In Atlas, Broodthaers moved even further from the familiar form of the world map, presenting something more like an alphabet, or an A–Z of countries. Here there are no cities, roads, or geographical features such as mountains or rivers: instead, he presents a flat black shape that offers no clue as to the physical landscape of the country depicted. As well as showing the countries of equal size, Broodthaers’s atlas presents them all individually isolated, with no suggestion as to their geographical position in relation to one another. In effect, all countries are rendered as islands, adding yet another layer of confusion. By eliminating its relational structure, Broodthaers negated the very purpose of the atlas, exposing the artificiality of its conventions. The repetition of each country four times over also highlights the decorative qualities of the atlas, undermining its true function.

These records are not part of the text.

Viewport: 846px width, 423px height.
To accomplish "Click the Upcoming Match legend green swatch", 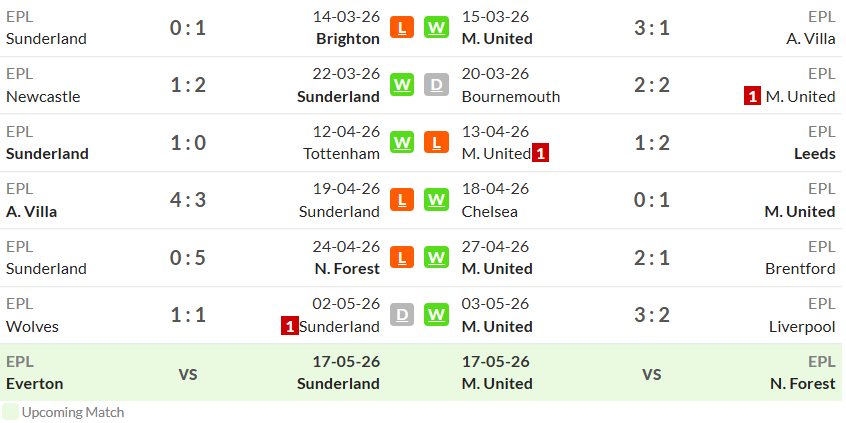I will (x=10, y=412).
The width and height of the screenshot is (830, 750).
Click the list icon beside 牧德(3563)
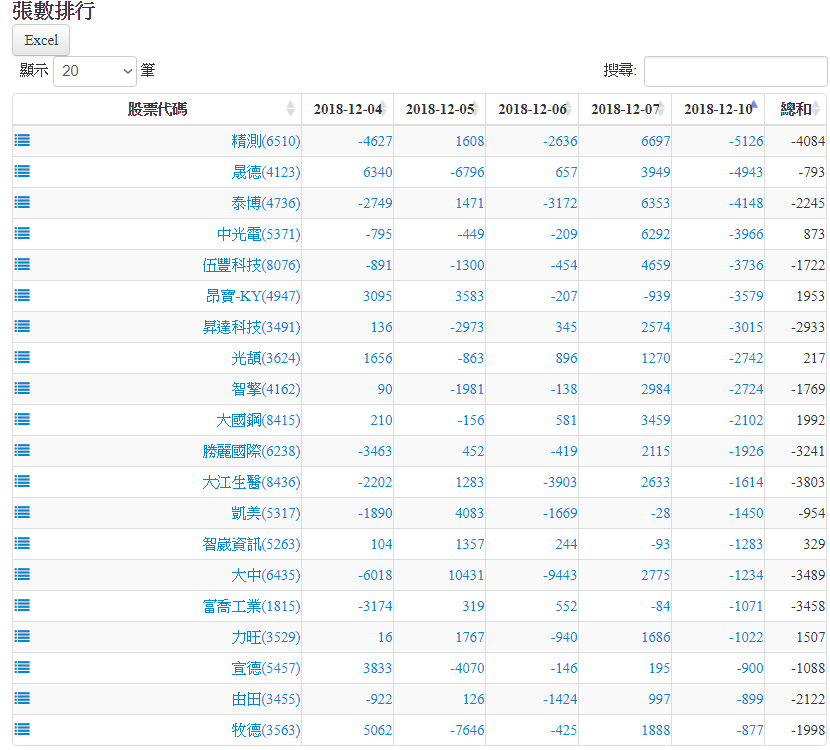(22, 730)
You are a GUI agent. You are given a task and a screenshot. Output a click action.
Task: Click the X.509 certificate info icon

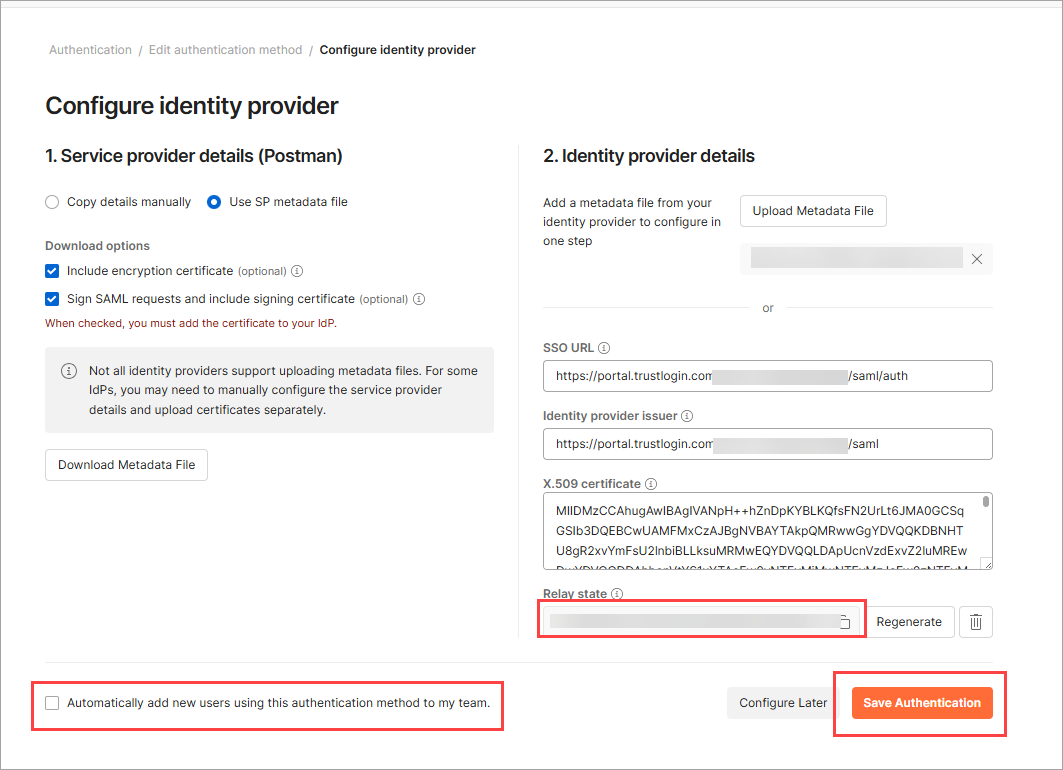pyautogui.click(x=651, y=484)
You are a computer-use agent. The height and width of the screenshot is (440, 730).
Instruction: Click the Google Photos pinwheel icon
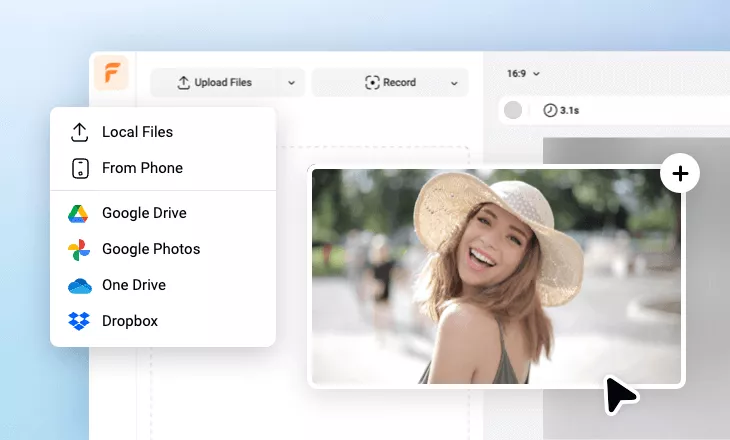(x=79, y=249)
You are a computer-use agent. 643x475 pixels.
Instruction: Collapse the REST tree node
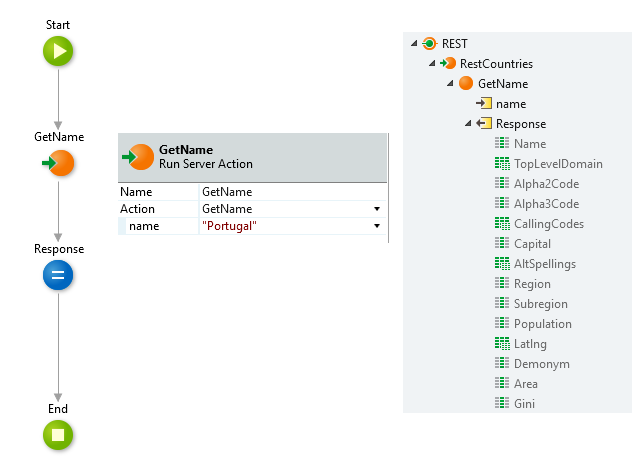click(x=414, y=43)
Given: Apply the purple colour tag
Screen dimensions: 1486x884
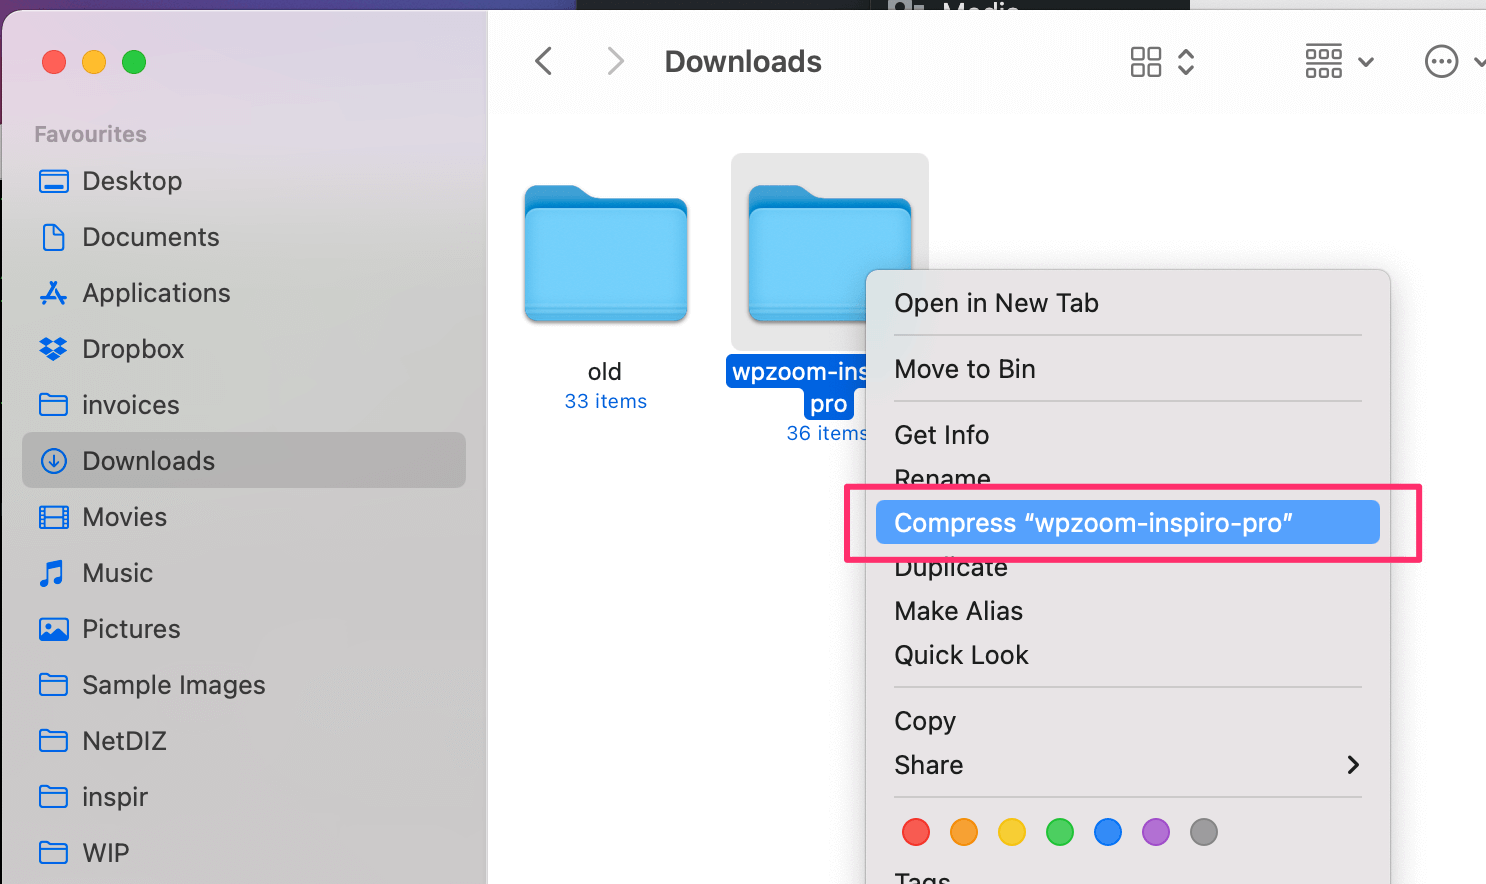Looking at the screenshot, I should (1156, 832).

By using the title Atlas, Broodthaers presents a playful reminder of his intervention. He added the word Atlas in pencil at the top of the sheet after the rest of it was printed. The book’s title page may be seen in the top-right quarter of the sheet. It is preceded by the stylized symbol of the eagle, which by 1975 had become synonymous with the multiple manifestations of Broodthaers’s Museum of Modern Art. Department of Eagles (1968). In one manifestation of this hypothetical institution, Broodthaers collected together numerous examples of the image of the eagle from the realms of art, advertising, and historical artifact. Broodthaers was interested in the symbolic power of the eagle and the ways in which, throughout history, this single image had assumed different meanings. In a three-point statement dated 1971, Broodthaers outlined the aims of his project:

To baffle every ideology which can be formed around a symbol (it is false).
To study objectively these symbols (the eagles) and particularly their use in artistic representation (eagles are useful).
To use the discoveries of conceptual art to illuminate objects and pictures of the past.
Conclusion: the eagle is a bird.


Broodthaers’s banal conclusion undermines the perceived power of the symbol of the eagle: it is, after all, just a bird. In Atlas the eagle precedes the countries, implying that its pictorial and symbolic conventions are no more substantial.

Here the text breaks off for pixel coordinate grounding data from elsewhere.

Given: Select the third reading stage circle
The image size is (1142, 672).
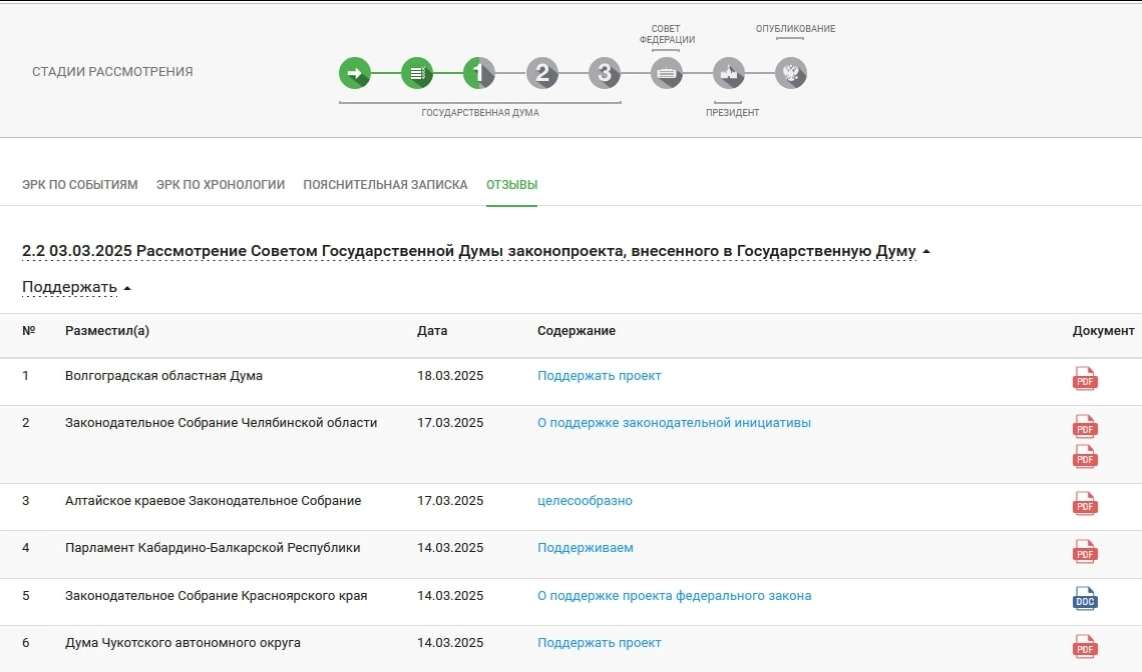Looking at the screenshot, I should [604, 73].
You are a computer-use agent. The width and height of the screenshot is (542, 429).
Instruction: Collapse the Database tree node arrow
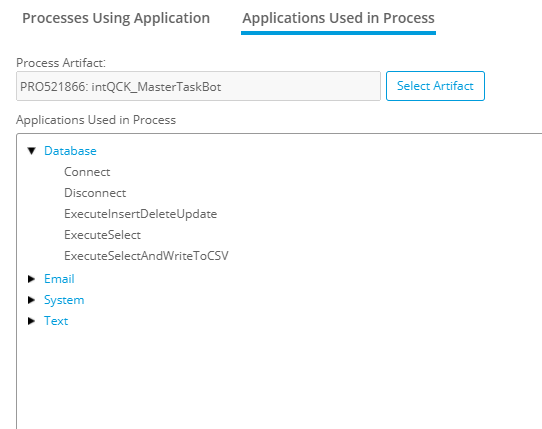pos(32,151)
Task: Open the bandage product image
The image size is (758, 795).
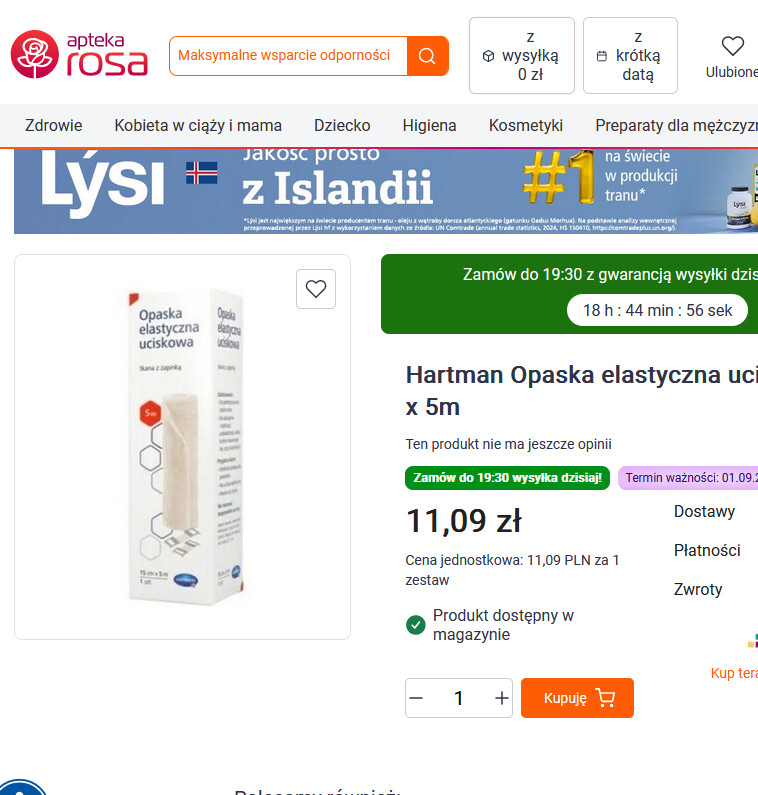Action: [x=183, y=447]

Broodthaers declared in the title of his book The Conquest of Space that his atlas was ‘for the Use of Artists and the Military’. The juxtaposition of these two groups unites them in the joint activities of mapping and classification, making a comparison between the delineation of geographical space and artistic space. The artist, the title implies, must battle against the restrictions of the art world just as the soldier battles to gain ground in a military campaign. Broodthaers’s Atlas produces a false outcome for both since his atlas is fundamentally flawed. His ironic inclusion of artists as users of this unusual book may suggest a loss of faith in art’s ability to describe life, waylaid by a series of inaccurate and misleading signs.

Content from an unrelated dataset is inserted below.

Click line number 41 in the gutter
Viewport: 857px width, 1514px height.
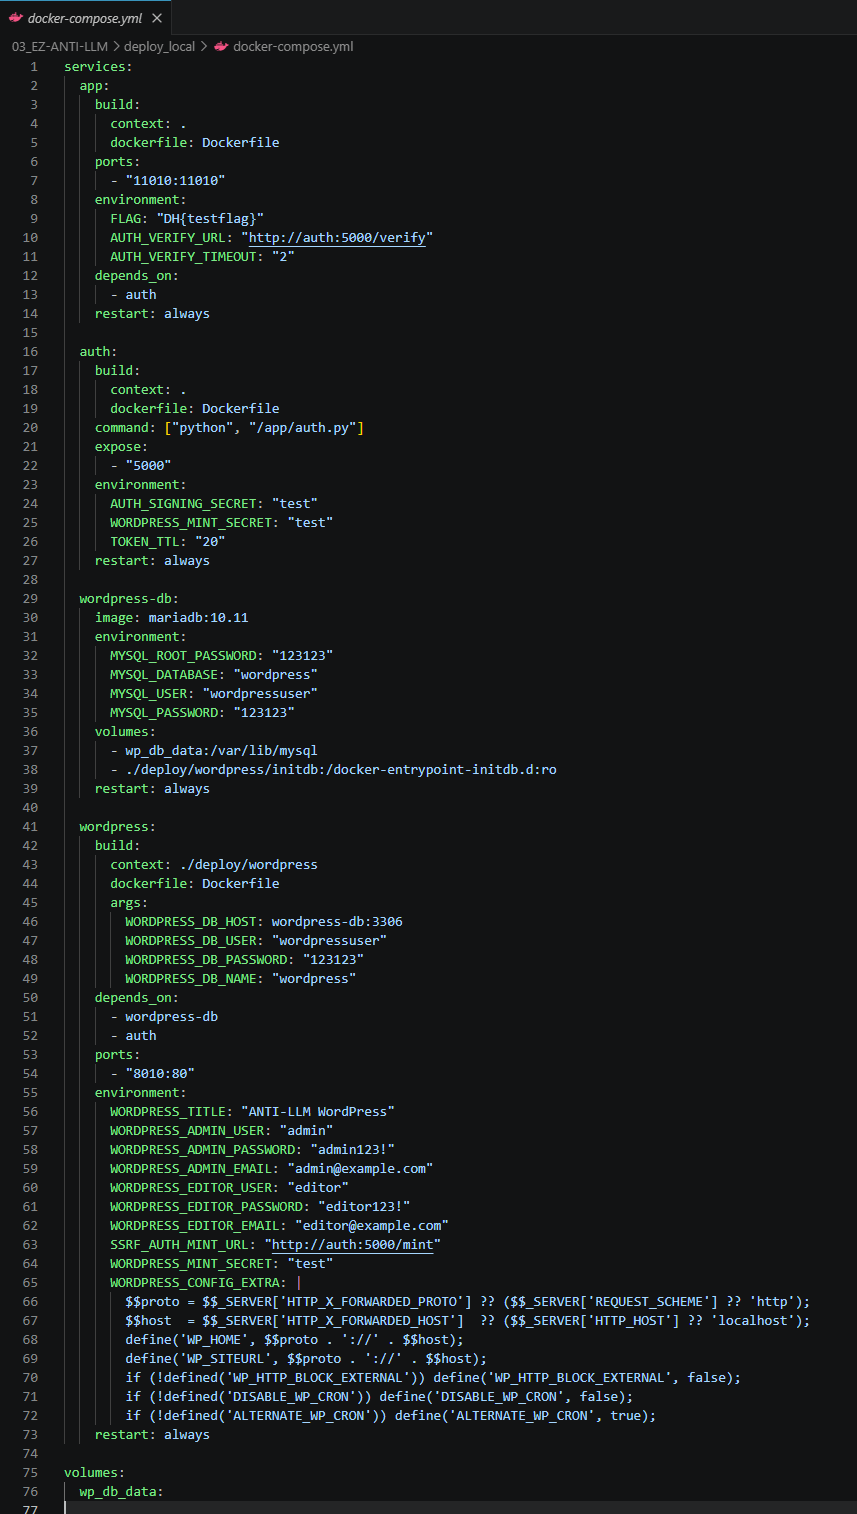coord(30,826)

Broodthaers frequently made reference in his work to the history and cultural identity of his native Belgium, a country for which borders and boundaries have born great significance. The long-lasting political and cultural upheaval of the area is reflected in modern Belgium by the linguistic divide between Flemish-speaking Flanders and the French-speaking Walloon region. The disruptive attitude towards borders and territory that Atlas embodies may refer to this history.